We are having a low pitched hip roof repaired (appx 20x20 - was rubber over tin). After taking the tin up the tongue and grove (T&G) planks are in good shape. The roofer is suggesting we keep the T&G planks, install ice and water (I&W) shield over all the T&G, and then install EPDM over the I&W. 

I am reading several comments that the EPDM is not compatable with I&W and should not be applied over the I&W - is this accurate? Also, the T&G roof is in good condition however there are small gaps, nail heads etc - should the I&W be applied directly over the T&G? Seems like a bad idea. 

The roofer was thinking he would save us $ by not taking up the T&G and installing a specialized plywood made specifically to apply the EPDM to directly to but this seems like a short term saving for a long term problem. 

comments and ideas welcome. I live in the north east near the ocean so snow, ice and wind are factors


----------



## gordieax (May 29, 2012)

I'm not an expert on this but based on my experience and research epdm needs to be installed over a substrate such as iso board, plywood or possibly osb. Also epdm should be fully adhered as in glued/cemented down. You cannot fully adhere epdm directly over the ice and water shield. It won't adhere properly without an appropriate substrate.


----------



## dougger222 (Feb 25, 2011)

Ice and water directly under EDPM is not a good idea as a matter of fact never heard of anybody doing that. 

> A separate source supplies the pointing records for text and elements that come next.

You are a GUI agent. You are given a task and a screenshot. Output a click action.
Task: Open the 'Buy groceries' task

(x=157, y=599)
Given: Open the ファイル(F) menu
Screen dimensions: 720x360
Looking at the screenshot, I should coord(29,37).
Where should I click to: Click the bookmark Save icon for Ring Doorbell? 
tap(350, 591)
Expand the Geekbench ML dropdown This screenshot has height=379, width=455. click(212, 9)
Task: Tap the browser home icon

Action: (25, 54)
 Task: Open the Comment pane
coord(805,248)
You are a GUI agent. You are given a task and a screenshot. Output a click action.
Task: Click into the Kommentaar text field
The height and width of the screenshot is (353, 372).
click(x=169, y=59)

The problem like G mentioned is there's really no way to adhear the rubber to the ice and water and the top side of the ice and water may stick to the bottom side of the rubber making it next to impossible to tear off both the rubber and ice and water shield down the road.

You gotta run an iso or fiberboard. OSB or plywood under the EDPM is not recomended as the glues in the decking will counteract with the glue for the rubber and cause issues.

Not an EDPM expert but done a few and did a seminar a few months back on the product. 

You need to talk with your "roofer" about the ice and water shield. A 20x20 area won't add too much to the project with iso or fiberboard.

Never tore off rubber on icd and water or osb/plywood but have torn off torch down to osb/plywood and it's horrible.


----------



## Maintenance 6 (Feb 26, 2008)

Ice and water is an asphalt based product. The oils from the ashalt will have a negative effect on the EPDM.


----------



## tinner666 (Mar 14, 2005)

No. Unless you're planning on redoing everything again in about 6 months time. Or less.


----------



## Chris Brink (Jul 5, 2012)

*EPDM over I&W*

Agree this sounds sketchy, particulary because the big issue is which adhesive will be used with the EPDM, and different adhesives do different things to different materials, there is a lot of variability in how compatible these products can be.

Using I&W and EPDM together is a bit redundant anyway, as each would be creating a continuous plane of water tightness.


----------